• _WHAT YOU WILL DO_
(a) According to the R mailing list thread, whose 2008 changes seem to have caused the issue?
(b) Say whether each statement agrees with the R mailing list thread. Answer yes or no, and quote the deciding words from the thread. (i) When within() deletes two or more variables from a list, those entries are set to NULL. (ii) For data frames, only one of the two ways of dropping columns works. (iii) Writing within.list <- within.data.frame is enough to make the two behave the same.
(c) Duplicate the part of the R mailing list thread that starts at the words "Re: Odd behaviour" and stops after "does not suffice.".
--- start of PASSAGE ---
Odd behaviour in within.list() when deleting 2+ variables

Previous Topic Next Topic
 
classic Classic list List threaded Threaded
6 messages Options
Threaded
Open this post in threaded view
|  
Report Content as Inappropriate

Odd behaviour in within.list() when deleting 2+ variables

R devel mailing list
The behaviour of within() with list input changes if you delete 2 or more variables, compared to deleting one:

l <- list(x=1, y=2, z=3)

within(l,
{
    rm(z)
})
#$x
#[1] 1
#
#$y
#[1] 2


within(l, {
    rm(y)
    rm(z)
})
#$x
#[1] 1
#
#$y
#NULL
#
#$z
#NULL


When 2 or more variables are deleted, the list entries are instead set to NULL. Is this intended?

______________________________________________
[hidden email] mailing list
https://stat.ethz.ch/mailman/listinfo/r-devel
Threaded
Open this post in threaded view
|  
Report Content as Inappropriate

Re: Odd behaviour in within.list() when deleting 2+ variables

Peter Dalgaard-2
This seems to be due to changes made by Martin Maechler in 2008. Presumably this fixed something, but it escapes my memory.

However, it seems to have broken the equivalence between within.list and within.data.frame, so now

within.list <- within.data.frame

does not suffice.

The crux of the matter seems to be that both the following constructions work for data frames

> aq <- head(airquality)
> names(aq)
[1] "Ozone"   "Solar.R" "Wind"    "Temp"    "Month"   "Day"    
> aq[c("Wind","Temp")] <- NULL
> aq
  Ozone Solar.R Month Day
1    41     190     5   1
2    36     118     5   2
3    12     149     5   3
4    18     313     5   4
5    NA      NA     5   5
6    28      NA     5   6
> aq <- head(airquality)
> aq[c("Wind","Temp")] <- vector("list",2)
> aq
  Ozone Solar.R Month Day
1    41     190     5   1
2    36     118     5   2
3    12     149     5   3
4    18     313     5   4
5    NA      NA     5   5
6    28      NA     5   6

However, for lists they differ:

> aq <- as.list(head(airquality))
> aq[c("Wind","Temp")] <- vector("list",2)
> aq
$Ozone
[1] 41 36 12 18 NA 28

$Solar.R
[1] 190 118 149 313  NA  NA

$Wind
NULL

$Temp
NULL

$Month
[1] 5 5 5 5 5 5

$Day
[1] 1 2 3 4 5 6

> aq <- as.list(head(airquality))
> aq[c("Wind","Temp")] <- NULL
> aq
$Ozone
[1] 41 36 12 18 NA 28

$Solar.R
[1] 190 118 149 313  NA  NA

$Month
[1] 5 5 5 5 5 5

$Day
[1] 1 2 3 4 5 6


-pd

> On 26 Jun 2017, at 04:40 , Hong Ooi via R-devel <[hidden email]> wrote:
>
> The behaviour of within() with list input changes if you delete 2 or more variables, compared to deleting one:
>
> l <- list(x=1, y=2, z=3)
--- end of PASSAGE ---
--- start of DATA SHOWN ---
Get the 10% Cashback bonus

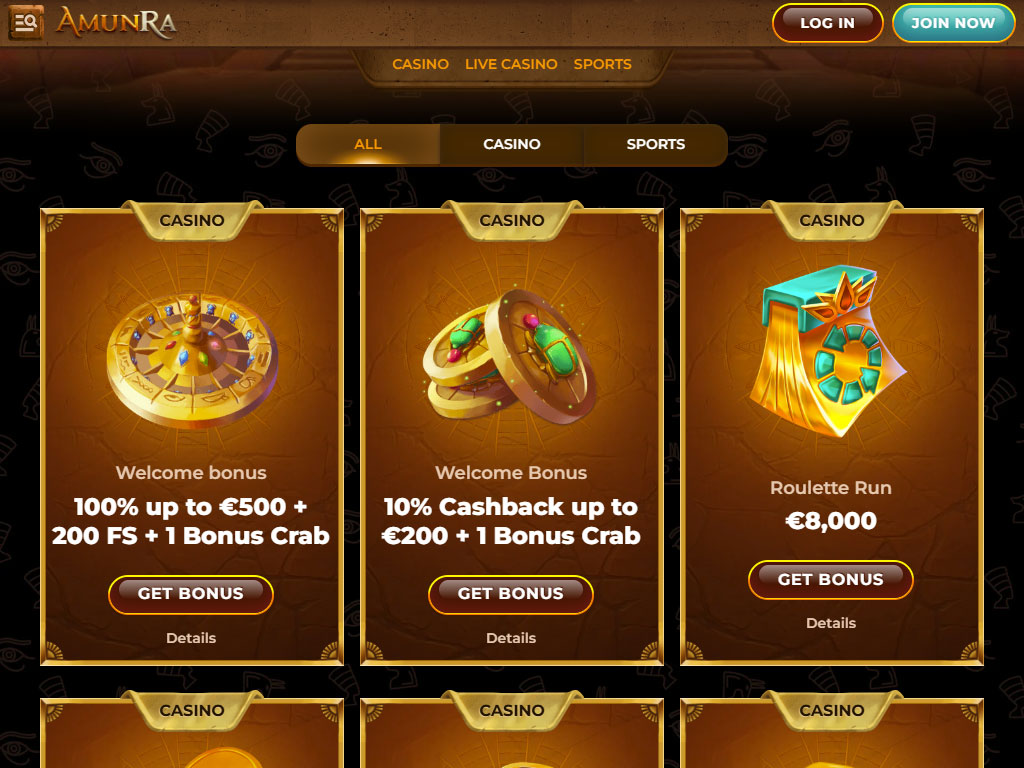pyautogui.click(x=511, y=594)
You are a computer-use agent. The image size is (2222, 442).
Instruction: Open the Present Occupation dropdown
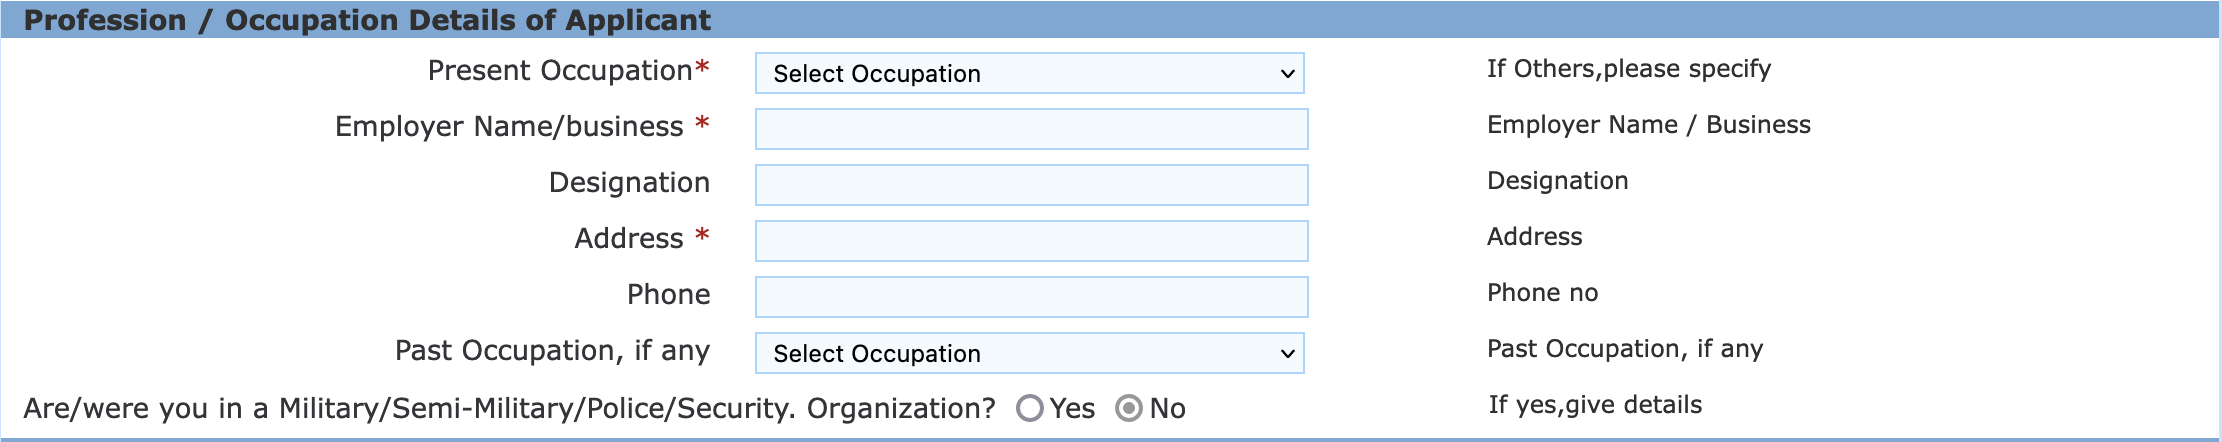1029,73
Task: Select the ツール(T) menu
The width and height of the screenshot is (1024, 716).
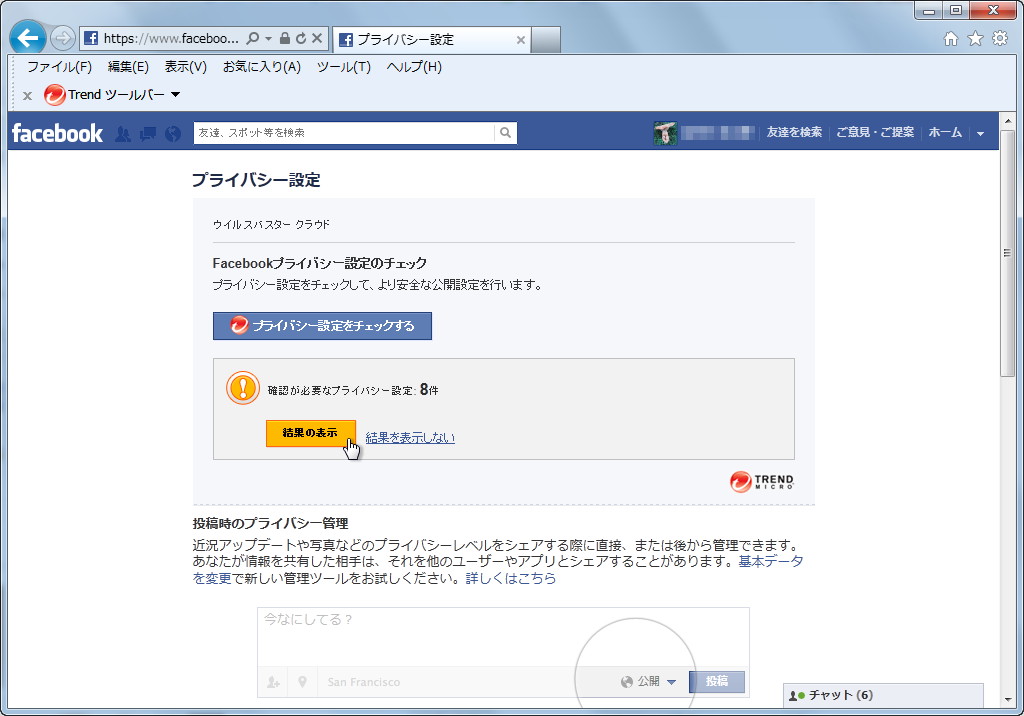Action: click(343, 67)
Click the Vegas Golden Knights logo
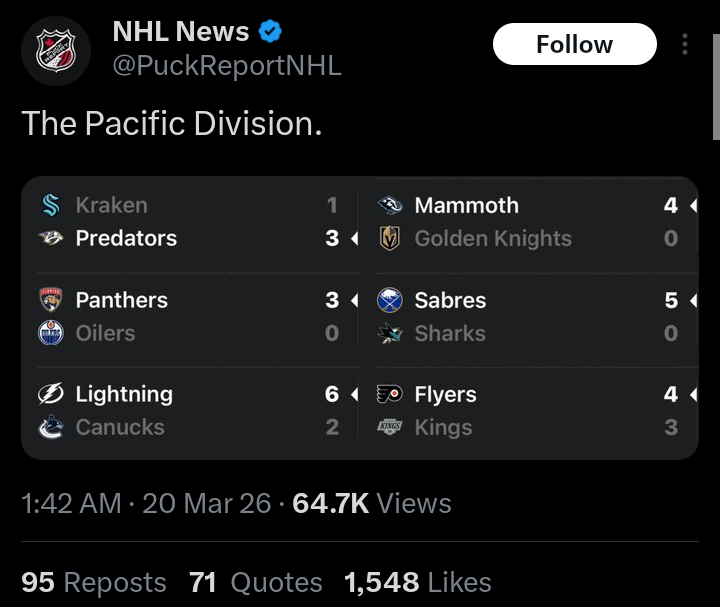The image size is (720, 607). pyautogui.click(x=389, y=238)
--- end of DATA SHOWN ---
• _SOLVED TASKS_
(a) Martin Maechler's.

(b)
(i) Yes: "When 2 or more variables are deleted, the list entries are instead set to NULL."
(ii) No: "The crux of the matter seems to be that both the following constructions work for data frames"
(iii) No: "does not suffice."

(c)
Re: Odd behaviour in within.list() when deleting 2+ variables

Peter Dalgaard-2
This seems to be due to changes made by Martin Maechler in 2008. Presumably this fixed something, but it escapes my memory.

However, it seems to have broken the equivalence between within.list and within.data.frame, so now

within.list <- within.data.frame

does not suffice.